El Piloullilou

Illustration : marijeberting

Quelles sont les contraintes auxquelles les restaurateurs doivent faire face lorsqu’ils créent des restaurants à bord d’un Traceur.

La nourriture peut être de synthèse ou naturelle. Avec tous les intermédiaires possibles et imaginables entre ces deux extrêmes.

Il n’y a pas beaucoup de terres cultivables ni d’élevage à bord d’un Traceur.

Beaucoup de denrées sont importées. Mais le Traceur se déplaçant souvent on ne trouve pas de tout, tout le temps.

Néanmoins, des sociétés se sont spécialisées dans l’approvisionnement constant de certains produits que l’on pourrait qualifier de denrées de base, indispensables à la vie des attachés. Ces entreprises ont en général de nombreux vaisseaux de transport et de vastes entrepôts dans lesquels d’importants stocks de nourritures et de produits manufacturés sont conservés.

L’organisation Calabank s’est spécialisée dans l’approvisionnement des restaurants exotiques de l’Abram. Elle possède une flotte de dix-huit Trapenauds et emploie plus de six cents attachés et colons dont la moitié forme les équipages de sa flotte marchande.

Les Trapenauds sont des navires de transport rapide. Leur charpente peut accueillir un nombre restreint de containers, les quartiers de vie sont spartiates et les blocs-moteurs démesurés par apport à l’ensemble.

Des éclaireurs Bio ou Métal sillonnent la galaxie à la recherche des mets les plus rares proposés par les gargoteurs du Traceur.
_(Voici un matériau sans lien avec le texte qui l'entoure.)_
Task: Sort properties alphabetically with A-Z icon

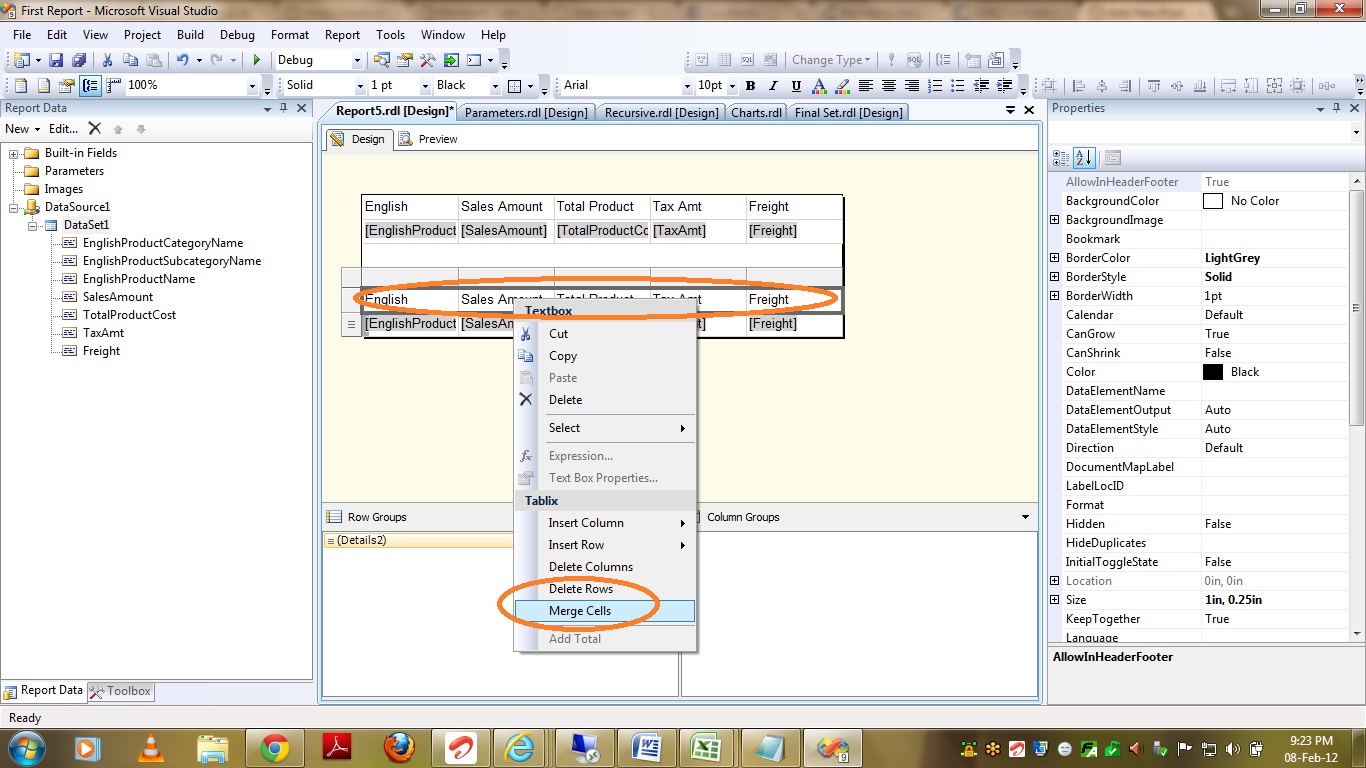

Ils repèrent, négocient, achètent leurs marchandises qu’ils doivent stocker sur place, dans leurs vaisseaux, sur des stations et dans le Traceur. Les denrées sont nombreuses, leurs origines tout autant. Le Traceur fourmille de milliards d’attachés et de visiteurs et les origines de tous ces Bio à satisfaire sont multiples. La nature de ces denrées rend parfois le travail de Calabank infiniment complexe.

Prenons le cas des Tanabales, race Bio sapiens à la morphologie mi-minérale, mi-cellulaire. Ce sont des humanoïdes développant un squelette inorganique sur lequel prolifèrent des bulbes cellulaires. Les Tanabales ne se nourrissent que d’une seule matière, la sève du Triche. En des endroits très particuliers, l’espace amélioré suinte littéralement dans l’espace normale. Il faut pour cela des arbres transcendants, comme les ifres de Belanos de la planète des Tanabales. Ces végétaux ont la particularité de prendre racine dans le réel pour finir dans le supérieur. Leur cime se perd dans l’autre espace et, à la jonction des deux univers, peut alors sourdre de la résine provenant non pas de notre espace mais bien du Triche. Cette substance si rare prend la forme de gouttes huileuses d’abord chaudes et grésillantes puis, en tombant au sol et en se refroidissant, mattes, sombres et sans horizon. Lorsqu’elles touchent terre elles figent un petit espace d’approximation de Gauss d’un mètre de diamètre dans une coque d’inactivité temporelle. Tout ce qui est compris dans ces sphères ne vit plus, ne vieillit plus, n’existe plus que dans le moment où la perle de sève a touché le sol. Il est donc impossible, théoriquement, de prendre une de ces gouttes solidifiées, rien ne peut physiquement les atteindre et donc encore moins les bouger. Pour les ramener à bord de l’Abram l’organisation Calabank a dû improviser, comme elle est amenée à le faire souvent pour satisfaire sa nouvelle clientèle aux goûts authigènes. Dans ce cas précis ils ont conçu des tubes de chute perpétuelle. Placée sous une goutte de sève tombant vers le sol, le tube s’enroule, une fois la goutte captée, sur lui-même jusqu’à sceller ses extrémités et former un tore capturant la goutte dans un champ gravifique la faisant tourner sans fin au sein de l’anneau ainsi constitué. Les tores sont ramenés tel quel et on libère les gouttes à la table même des Tanabales dans les gargotes du Traceur spécialement équipées pour minimiser les risques d’interférences entre les sphères d’inactivité temporelle et les dissipations d’Ԑ des algorithmes de conviction des Intelligences voisines.